■ Task directions
Take the data below and extract the lines from the one with "Given: Click the Amazon" to the one with "Image resolution: width=293", inclusive, exactly as written.

- Opening Delimiter -

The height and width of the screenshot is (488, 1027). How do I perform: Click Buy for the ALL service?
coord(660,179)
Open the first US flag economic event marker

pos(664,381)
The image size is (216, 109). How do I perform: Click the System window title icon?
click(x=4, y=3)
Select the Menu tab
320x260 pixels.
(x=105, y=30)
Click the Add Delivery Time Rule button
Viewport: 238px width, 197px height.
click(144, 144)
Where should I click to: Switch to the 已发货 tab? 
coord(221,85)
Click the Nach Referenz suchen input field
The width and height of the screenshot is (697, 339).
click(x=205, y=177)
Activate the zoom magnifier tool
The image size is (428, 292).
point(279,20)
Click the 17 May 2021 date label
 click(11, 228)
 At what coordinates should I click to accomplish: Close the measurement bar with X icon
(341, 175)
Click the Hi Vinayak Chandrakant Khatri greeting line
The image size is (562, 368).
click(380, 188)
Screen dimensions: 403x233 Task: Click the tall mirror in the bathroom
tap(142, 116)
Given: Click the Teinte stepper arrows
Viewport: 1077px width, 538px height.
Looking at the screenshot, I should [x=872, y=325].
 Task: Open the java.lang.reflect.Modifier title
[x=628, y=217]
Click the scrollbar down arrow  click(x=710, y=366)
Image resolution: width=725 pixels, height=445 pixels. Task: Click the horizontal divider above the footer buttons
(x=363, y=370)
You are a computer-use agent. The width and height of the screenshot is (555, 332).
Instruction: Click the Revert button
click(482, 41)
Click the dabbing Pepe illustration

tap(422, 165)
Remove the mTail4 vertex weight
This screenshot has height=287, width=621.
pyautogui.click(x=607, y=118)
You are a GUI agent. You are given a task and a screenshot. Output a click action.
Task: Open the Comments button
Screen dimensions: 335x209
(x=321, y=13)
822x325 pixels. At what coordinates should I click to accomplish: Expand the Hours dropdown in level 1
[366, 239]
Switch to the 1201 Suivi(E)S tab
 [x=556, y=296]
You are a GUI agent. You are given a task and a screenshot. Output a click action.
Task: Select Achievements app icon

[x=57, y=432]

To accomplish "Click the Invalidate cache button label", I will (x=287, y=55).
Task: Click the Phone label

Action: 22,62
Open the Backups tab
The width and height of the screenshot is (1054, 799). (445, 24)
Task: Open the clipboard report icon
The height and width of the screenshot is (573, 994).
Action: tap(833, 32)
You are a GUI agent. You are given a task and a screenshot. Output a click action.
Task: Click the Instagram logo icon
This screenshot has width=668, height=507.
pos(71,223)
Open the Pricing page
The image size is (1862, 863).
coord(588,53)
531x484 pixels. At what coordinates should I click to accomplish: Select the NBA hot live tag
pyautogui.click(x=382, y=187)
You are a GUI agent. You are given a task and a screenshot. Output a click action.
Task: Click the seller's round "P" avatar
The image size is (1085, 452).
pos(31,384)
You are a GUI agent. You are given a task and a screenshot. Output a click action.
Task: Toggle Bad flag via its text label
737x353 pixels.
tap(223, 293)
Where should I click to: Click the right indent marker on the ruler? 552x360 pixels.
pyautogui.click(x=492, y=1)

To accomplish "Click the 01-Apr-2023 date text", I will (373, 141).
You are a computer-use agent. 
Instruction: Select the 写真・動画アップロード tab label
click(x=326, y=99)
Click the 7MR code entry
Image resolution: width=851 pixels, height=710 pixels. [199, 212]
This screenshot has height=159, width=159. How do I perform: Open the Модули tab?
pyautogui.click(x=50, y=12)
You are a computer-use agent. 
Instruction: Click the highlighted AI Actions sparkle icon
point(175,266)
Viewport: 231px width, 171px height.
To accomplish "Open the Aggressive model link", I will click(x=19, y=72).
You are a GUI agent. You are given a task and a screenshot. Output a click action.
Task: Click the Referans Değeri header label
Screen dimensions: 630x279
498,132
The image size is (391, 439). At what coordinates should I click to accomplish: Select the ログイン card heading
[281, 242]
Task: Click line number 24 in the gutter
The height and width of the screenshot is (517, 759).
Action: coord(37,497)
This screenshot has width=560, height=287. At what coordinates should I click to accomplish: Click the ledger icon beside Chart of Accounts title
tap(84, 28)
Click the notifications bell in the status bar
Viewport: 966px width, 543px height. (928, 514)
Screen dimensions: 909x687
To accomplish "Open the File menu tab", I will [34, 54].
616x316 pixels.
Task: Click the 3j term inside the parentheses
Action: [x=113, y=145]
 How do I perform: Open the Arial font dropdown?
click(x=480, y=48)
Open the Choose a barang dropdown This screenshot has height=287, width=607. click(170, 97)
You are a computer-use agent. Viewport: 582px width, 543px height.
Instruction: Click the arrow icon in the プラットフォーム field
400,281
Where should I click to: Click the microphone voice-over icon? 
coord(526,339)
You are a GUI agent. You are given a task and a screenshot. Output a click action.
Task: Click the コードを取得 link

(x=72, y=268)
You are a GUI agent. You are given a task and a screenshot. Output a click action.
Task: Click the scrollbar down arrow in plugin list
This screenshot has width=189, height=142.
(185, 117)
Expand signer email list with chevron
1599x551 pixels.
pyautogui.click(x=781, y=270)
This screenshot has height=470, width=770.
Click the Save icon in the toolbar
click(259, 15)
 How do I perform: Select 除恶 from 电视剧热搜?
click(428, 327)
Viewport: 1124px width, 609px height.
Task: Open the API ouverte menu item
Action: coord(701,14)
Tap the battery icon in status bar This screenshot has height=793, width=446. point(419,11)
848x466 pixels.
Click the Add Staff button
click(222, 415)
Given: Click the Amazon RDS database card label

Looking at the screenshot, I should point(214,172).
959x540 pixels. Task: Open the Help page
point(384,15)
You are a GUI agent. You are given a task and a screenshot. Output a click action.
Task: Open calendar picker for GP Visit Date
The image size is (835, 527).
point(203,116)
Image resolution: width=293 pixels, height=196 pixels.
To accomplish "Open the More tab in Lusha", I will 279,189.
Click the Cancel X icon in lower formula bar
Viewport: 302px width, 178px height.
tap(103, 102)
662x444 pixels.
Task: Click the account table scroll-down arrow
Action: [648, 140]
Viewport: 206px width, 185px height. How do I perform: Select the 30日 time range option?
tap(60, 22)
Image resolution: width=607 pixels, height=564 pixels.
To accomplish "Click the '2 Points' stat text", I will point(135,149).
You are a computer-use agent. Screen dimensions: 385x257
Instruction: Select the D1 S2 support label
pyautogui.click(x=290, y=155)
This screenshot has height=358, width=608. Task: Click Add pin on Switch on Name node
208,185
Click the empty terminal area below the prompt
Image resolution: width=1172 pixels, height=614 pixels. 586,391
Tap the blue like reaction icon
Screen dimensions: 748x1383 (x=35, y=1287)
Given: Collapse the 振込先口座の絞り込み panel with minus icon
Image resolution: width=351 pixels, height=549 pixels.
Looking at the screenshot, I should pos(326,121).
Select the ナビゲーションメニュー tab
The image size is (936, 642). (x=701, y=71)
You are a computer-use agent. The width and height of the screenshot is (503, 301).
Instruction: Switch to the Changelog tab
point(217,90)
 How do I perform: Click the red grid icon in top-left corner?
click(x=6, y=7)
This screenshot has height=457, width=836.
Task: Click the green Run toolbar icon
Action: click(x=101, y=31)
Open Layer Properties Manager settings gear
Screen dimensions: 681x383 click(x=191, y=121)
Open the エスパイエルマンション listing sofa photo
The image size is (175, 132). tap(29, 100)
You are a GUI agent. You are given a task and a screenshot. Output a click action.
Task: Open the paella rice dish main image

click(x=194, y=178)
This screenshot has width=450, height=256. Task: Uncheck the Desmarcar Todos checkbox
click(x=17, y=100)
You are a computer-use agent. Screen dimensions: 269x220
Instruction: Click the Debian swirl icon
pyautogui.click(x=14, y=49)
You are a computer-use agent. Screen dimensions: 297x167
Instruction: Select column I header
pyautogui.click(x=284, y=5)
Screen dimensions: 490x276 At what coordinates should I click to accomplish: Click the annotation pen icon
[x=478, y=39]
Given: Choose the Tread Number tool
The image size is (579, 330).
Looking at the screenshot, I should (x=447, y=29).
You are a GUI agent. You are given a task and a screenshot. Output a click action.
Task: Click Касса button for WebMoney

- Closing Delimiter -

■ Output for this exercise
Given: Click the Amazon RDS database card label

Looking at the screenshot, I should point(214,172).
959x540 pixels. Task: Open the Help page
point(384,15)
You are a GUI agent. You are given a task and a screenshot. Output a click action.
Task: Open calendar picker for GP Visit Date
The image size is (835, 527).
point(203,116)
Image resolution: width=293 pixels, height=196 pixels.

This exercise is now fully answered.